Word thieves II
First, check out this moronic video from some group called questioncopyright.org. It runs only a minute, though it seems longer.
This has helped me understand the file-stealing crowd. I thought they were sociopaths or merely morally bankrupt. But this video makes it clear that they suffer from an incapacity for critical thinking, and these lines from the song (written by someone named Nina Paley) make the case:
If I steal your bicycle, you’ll have to take the bus.
But if I just copy it, there’s one for each of us.
Copy a bicycle? You mean like, scan it? Or download it? If you copy my bike, you’ll have to work. And even before you copy the bike, you’ll have to learn: how to weld, how to use tools.

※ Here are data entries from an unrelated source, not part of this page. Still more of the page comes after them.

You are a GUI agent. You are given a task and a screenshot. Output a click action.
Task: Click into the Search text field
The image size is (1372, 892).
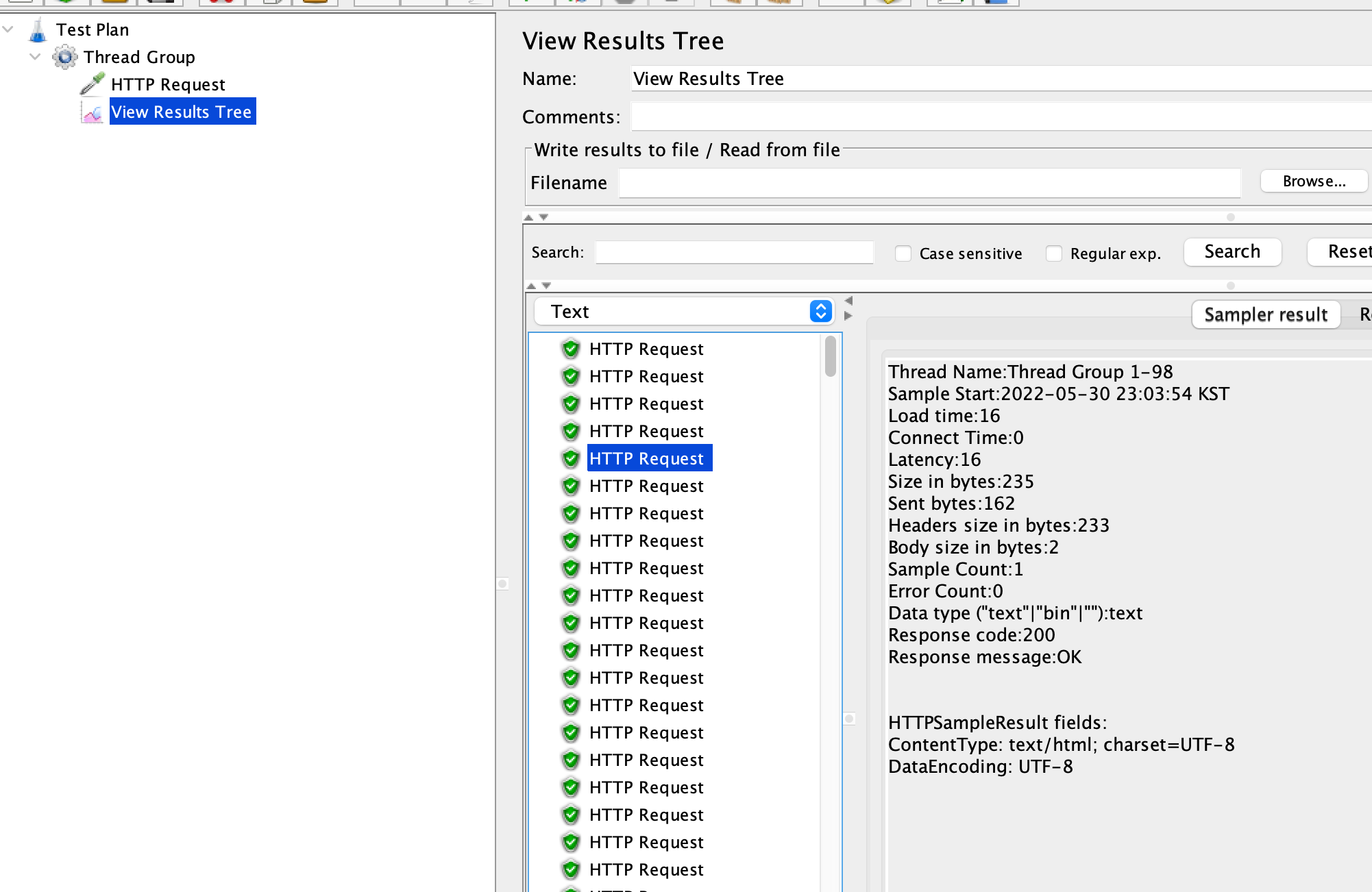coord(734,252)
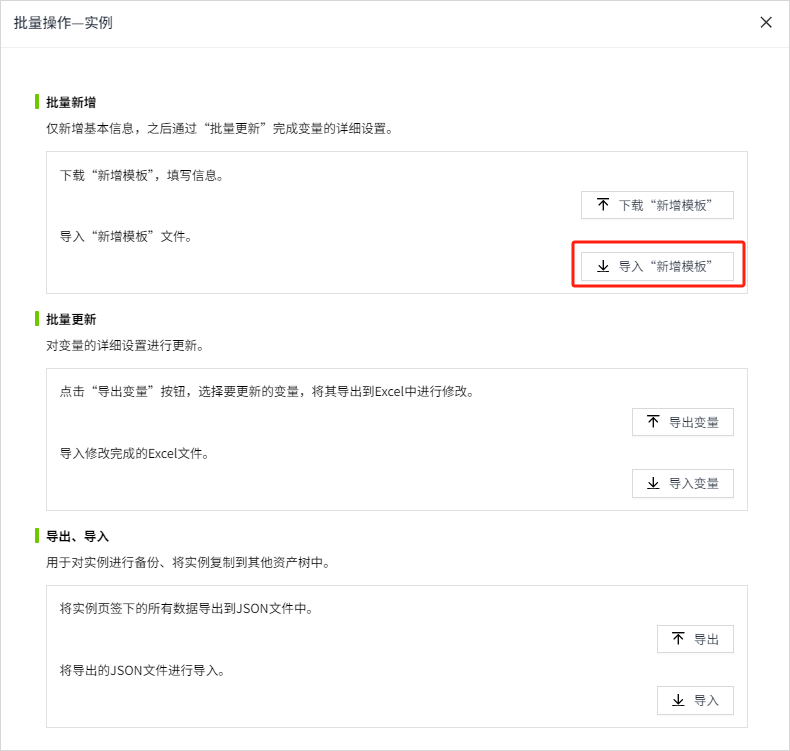
Task: Click the dialog title 批量操作—实例
Action: (63, 23)
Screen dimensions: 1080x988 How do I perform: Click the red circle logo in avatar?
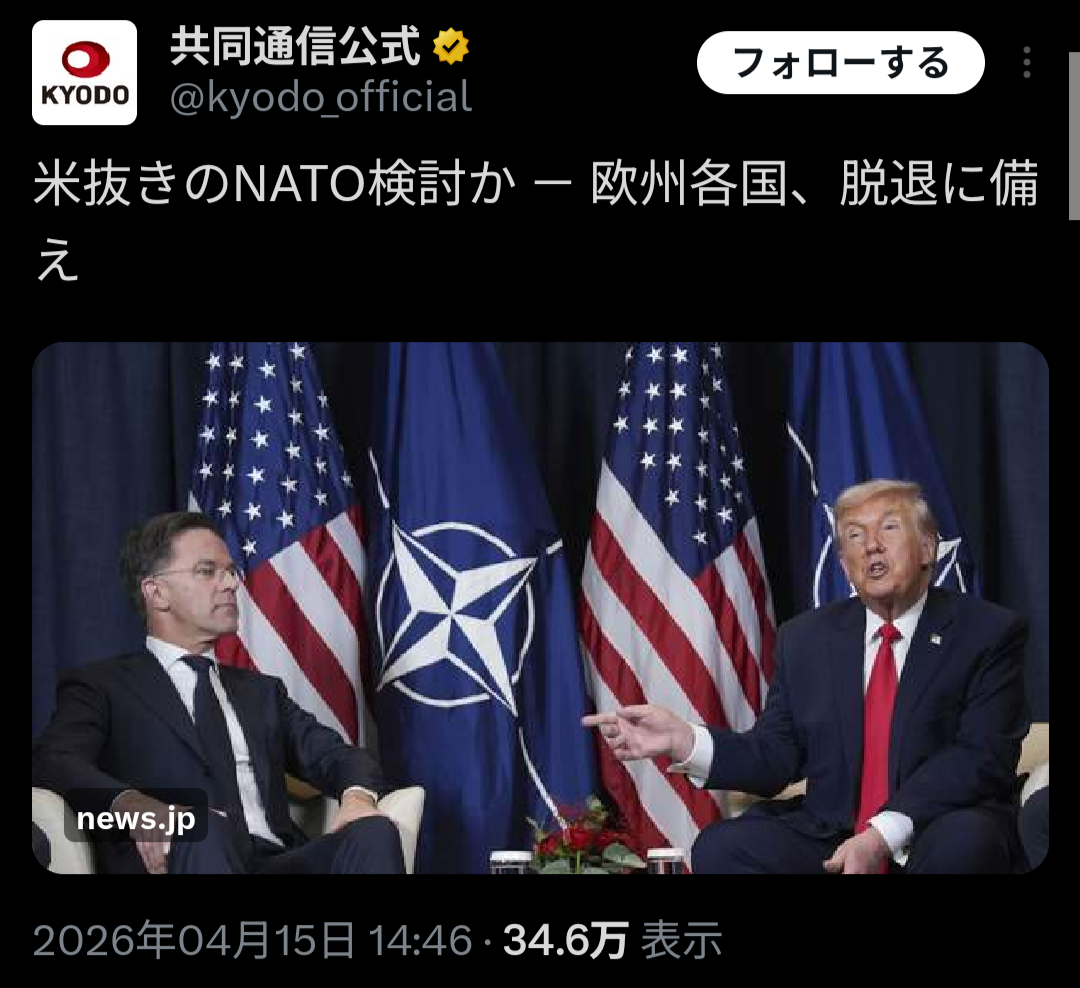(x=85, y=59)
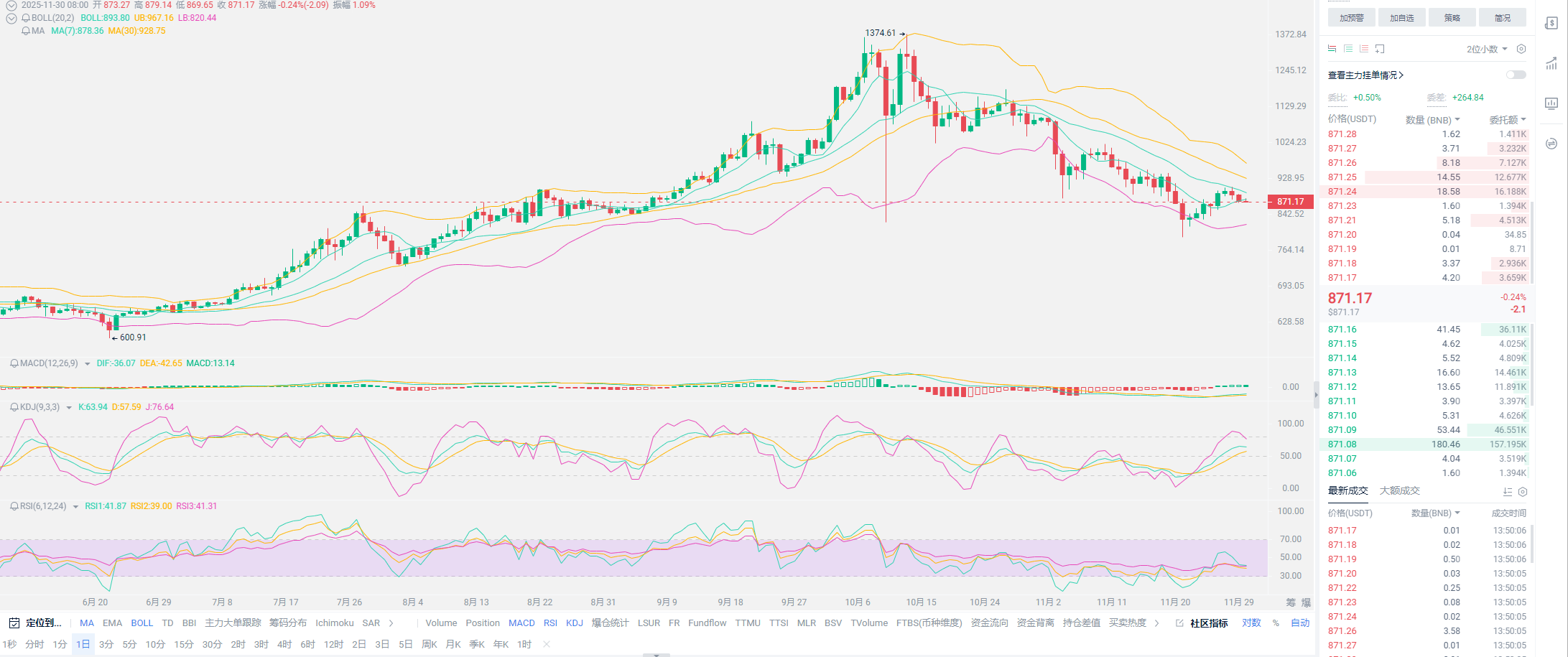Show sell orders only in order book
Viewport: 1568px width, 657px height.
coord(1364,49)
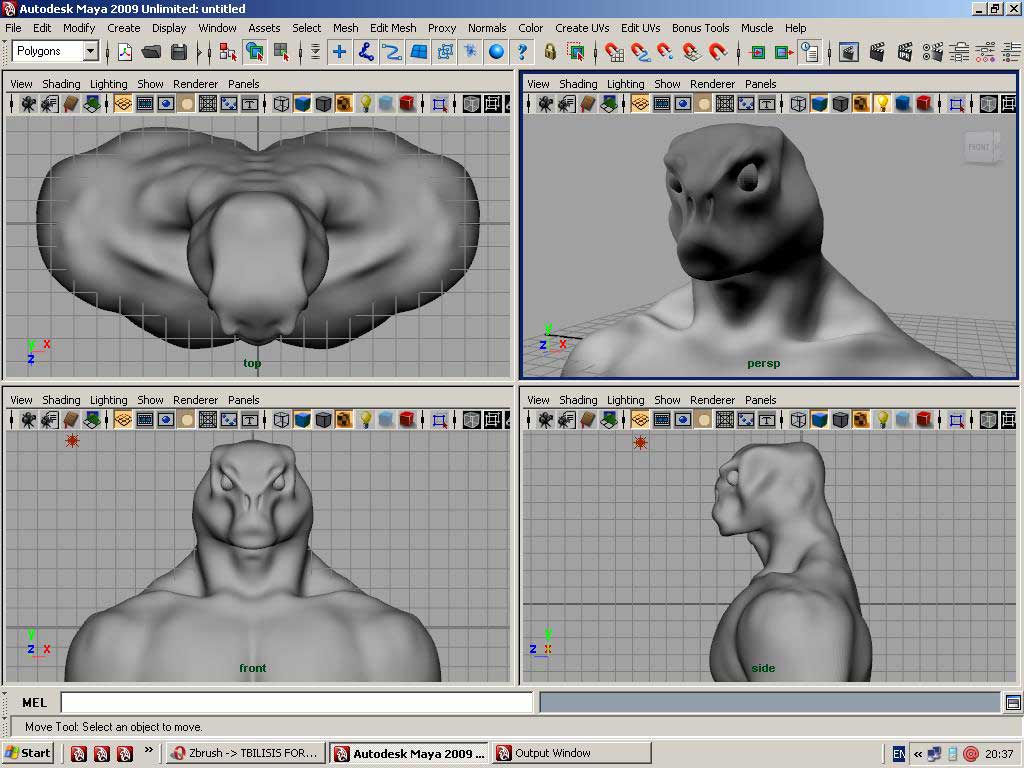Screen dimensions: 1024x768
Task: Click the blue question mark help icon
Action: [x=522, y=51]
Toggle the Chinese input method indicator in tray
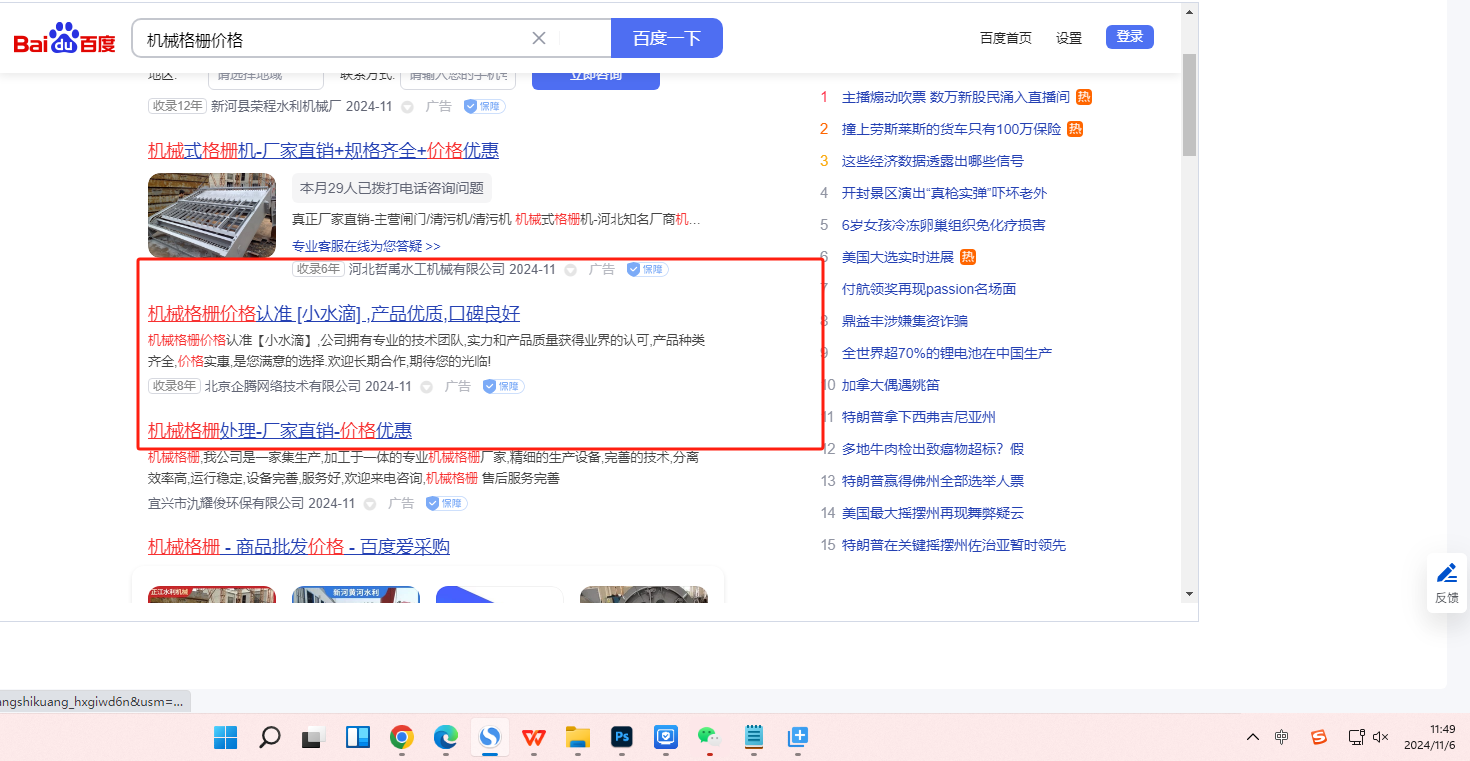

And then (get the smelling salts ready) you’ll have to buy (what a concept) the metal tubing and tires and gears and spend time assembling them maybe even thinking about how to arrange the gears. You might have to sweat, you might get your hands dirty.
And you know what? In the end, you will have created something where there was nothing before. It won’t be a copy. It will be yours. Then maybe all the clones with all their stolen discs and books at the end of the video won’t look so cute.
Sharing ideas with everyone
That’s why copying is fuuuuuuun!
Yeah. Tons o’ fun when what’s being copied is the result of someone else’s sweat and the source of their livelihood.
If you need a succinct refresher on what copyright is and isn’t, go here.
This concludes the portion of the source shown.